A bit of an unorthodox question, but curious if there’s a work-around.

I am running cluster.split with commands identical to these (with my file names substituted).

cluster.split(fasta=final.fasta, name=final.names, taxonomy=final.taxonomy, taxlevel=4, cluster=f, processors=8)
cluster.split(file=final.file, processors=2)

I was able to generate the distance matrix (it’s huge, but I got it) and the Files file. However, I am running into RAM issues on the second cluster.split command. It generates about 75% of the .opti_mcc.list files before having issues. It seems that I can pass the Files file through multiple times with different samples included so I could potentially generate all the .opti.mcc.list files for all my samples. My question is how I could then generate the “stability.trim.contigs.good.unique.good.filter.unique.precluster.pick.pick.pick.opti_mcc.list” that you use as an input into make.shared. Is that possible? It seems like there is some command at the end of cluster.split that concatenates all the opti_mcc.list files for each sample into a grouped opti_mcc.list and I am trying to figure out how to do this once I have generated all the individual files through separate runs of the second cluster.split command.

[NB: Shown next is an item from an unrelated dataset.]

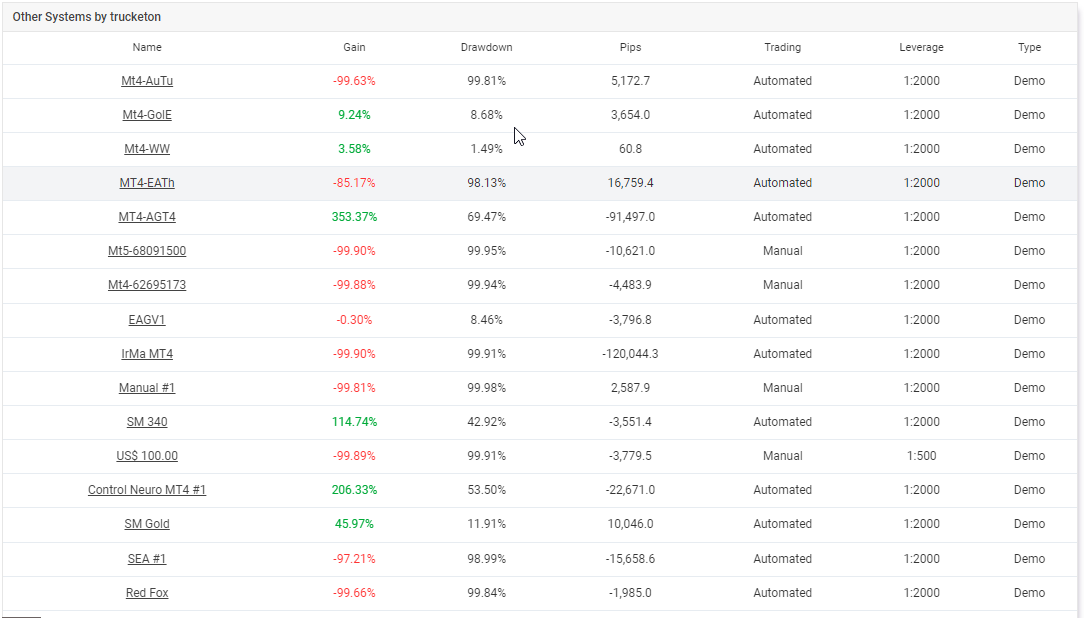Screen dimensions: 1084x618
Task: Open the Mt4-AuTu system link
Action: click(147, 81)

Why not use dist.seqs with cutoff=0.03 and opticlust?

In a previous thread, the suggestion was to split the cluster.split commands for processing. I just can’t seem to get it to process the second cluster.split command together - I can get it to run piecemeal - generating the individual sample .opti_mcc.list files.

You would have to do it manually or write a script to concatenate the individual list files.

Is there a way to concatenate the files in mothur? I looked at a few options but none of them seemed appropriate.

Sorry but there isn’t. The commands assume that you run them all the way through with cluster.split.

you likely need to drop your processors. you need more ram than your largest dist file x number of processors requested. so if you have a 50Gb dist and you want to use 8 processors, you need 400Gb ram.